Violer une petite fille en temps de paix est inadmissible ! Vous n’avez eu que ce que vous méritez. Posez cette arme et dehors !
— Contrairement à vous peut-être, en 1978, je n’avais jamais violé ni tué personne, colonel Darsonval !
— Vous étiez innocent ? Et bien il fallait le dire ! Posez cette arme je vous dis, la queue de détente est très sensible.
Durieu s’avança contre le bureau, posa la paume de la main gauche et son poing droit armé sur le cuir jaune. Il approcha son visage de celui du colonel, accrocha ses yeux à ceux de l’ancien militaire.
— Je vous l’ai dit, je l’ai crié, je l’ai hurlé ! Vous m’avez condamné quand même !
— Et vous avez eu de la chance qu’on n’ait pas retenu la préméditation, sinon vous étiez mûr pour le coupe-cigare. Estimez-vous heureux !
— Vous auriez voté la mort ?
Le colonel regarda Durieu dans les yeux.
— Sans hésiter. Pas de pitié pour la racaille !
— Mais maintenant que je vous répète que j’étais innocent, vous n’avez toujours pas de remord, colonel ?
— Quand on fait son devoir, pas de rem…
Le coup de feu éclata, presque à l’insu de l’ancien instituteur. Touché en pleine poitrine, le colonel fut projeté en arrière par la violence de l’impact. Le dossier de son siège le renvoya en avant. Sa tête heurta le dessus du bureau, ses bras tressautèrent quelques secondes puis il ne bougea plus.
Durieu, assourdi, abasourdi par la violence de la détonation, se dirigea vers la fenêtre donnant sur l’extérieur. La rue était déserte. Il resta plusieurs minutes en observation avant de retourner vers le militaire défunt.
Il eut un haut-le-cœur à la vue du sang s’étalant sur le journal protégeant le cuir jaune du bureau ; réaction purement organique : c’était la première fois qu’il était spectateur de la mort qu’il donnait !
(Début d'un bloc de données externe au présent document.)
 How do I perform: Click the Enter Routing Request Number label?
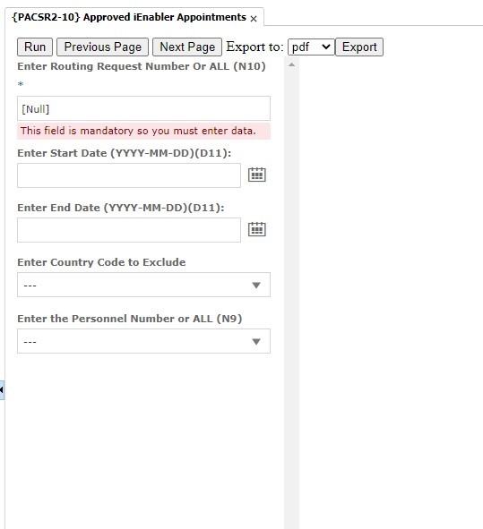pyautogui.click(x=142, y=66)
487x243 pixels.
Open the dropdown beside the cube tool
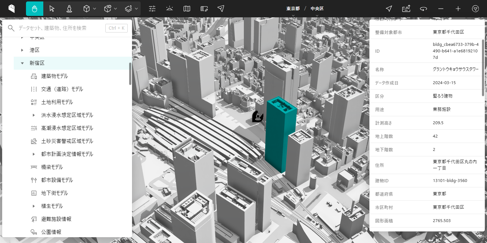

Il n’avait pas de regret sinon que tout soit allé vite, trop vite. Il aurait voulu argumenter, expliquer, voir la crainte ou le regret au fond des yeux du militaire. Enfermé dans ses certitudes, le colonel n’avait pas eu le temps de vraiment comprendre, ni d’avoir peur. Sa mort avait été trop rapide, trop indolore.
La sirène d’une voiture de police émergea dans le lointain grenoblois puis monta crescendo.
Durieu sortit prestement un chiffon chamoisé de son sac, essuya la crosse, le pontet, la queue de détente de l’arme, pressa en tous sens les doigts de l’homme, encore gras de l’huile d’entretien, sur toutes les parties du pistolet. Il frotta ensuite le bureau à l’endroit où il avait posé sa main puis, toujours aussi calme, sortit de la villa.
Au moment où il fermait le petit portail, un véhicule au gyrophare bleu, passa en trombe. Durieu ne se retourna pas, calmement il marcha vers son véhicule.